Over the past several months and following unprecedented hikes in car prices, the latest and frustratingly slow taxi renovation scheme announced in 2016 has been put on hold, Head of Iran Taxi Union Morteza Zameni told ISNA.
The government in collaboration with local banks and carmakers offered a taxi renovation plan three years ago dubbed ‘Nosazi’. Flawed in more ways than one, the scheme had some positive results for the men (and some women) in the hard and thankless profession, Financial Tribune reported.
Zameni says, “Local car companies now want to renegotiate prices. Talks have been held between the union and car companies. There will an agreement soon.”
The union has called on the Ministry of Industries to do its fair share and help renovate the ageing cabs. It has made clear that “Taxi drivers simply cannot afford to buy new vehicles at the current market prices.”
The sedan called Samand made by Iran Khodro -- one of the common cars in the local taxi fleet -- is now costs 900 million rials ($6,520) in the market. The same car would not fetch 370 million rials ($2,680) a year ago.
Another sedan popular with the permanently struggling taxi drivers is the Peugeot 405. Currently buying the CNG-hybrid 405 costs up to 780 million rials ($5,650). Last spring it could be bought for 330 million $2,390).
The cheapest vehicle in Iran today is SAIPA’s Pride at 510 million rials ($3,690), up from 220 million rials ($1,590) a year earlier.
The taxi fleet has long been in dire need of renovation. There are 150,000 old and dilapidated taxis contributing terribly to the worsening air pollution in the major urban areas. The figure comprises nearly half the total 360,000 vehicles in the fleet.
If effective measures are not taken, Zameni says, the number of dilapidated cabs will jump to 245,000 by 2021.
Old taxis have been a serious concern adding to the deteriorating air pollution in most metropolises. To address the problem, the government introduced the latest renovation scheme, which apparently is in trouble.

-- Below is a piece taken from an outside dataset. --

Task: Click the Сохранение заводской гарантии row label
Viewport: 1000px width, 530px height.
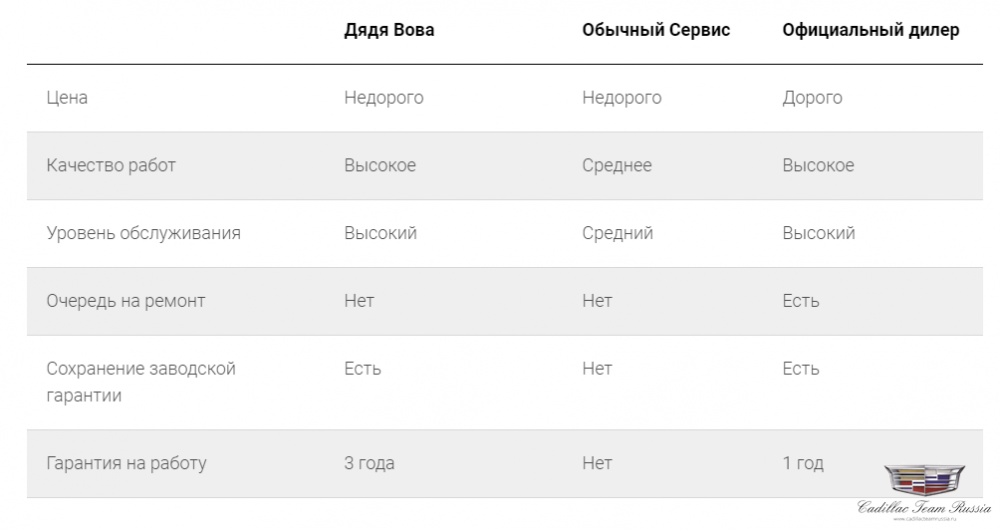Action: [141, 381]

To be eligible, cabbies were required to register their clunkers on the website nosazi.org. After enrollment, each driver had to dispatch the old car to the scrap yard. Applicants were given 200 million rials ($1,440) in loan at 16%. The money was to be repaid in 48 monthly installments.
After the loan amount was reduced from the total price of the new vehicle, the driver paid the balance upfront. With car prices rising as never before, most drivers cannot afford to participate in the scheme. There have been reports that the loan amount is to be increased. Have this can, and will, help remains to be seen.
Those who engineered the 2016 taxi renovation scheme are often censured by taxi drivers. Besides complaining about annoying delays in delivery schedules, many at that time too said they could not afford the car prices despite the loan.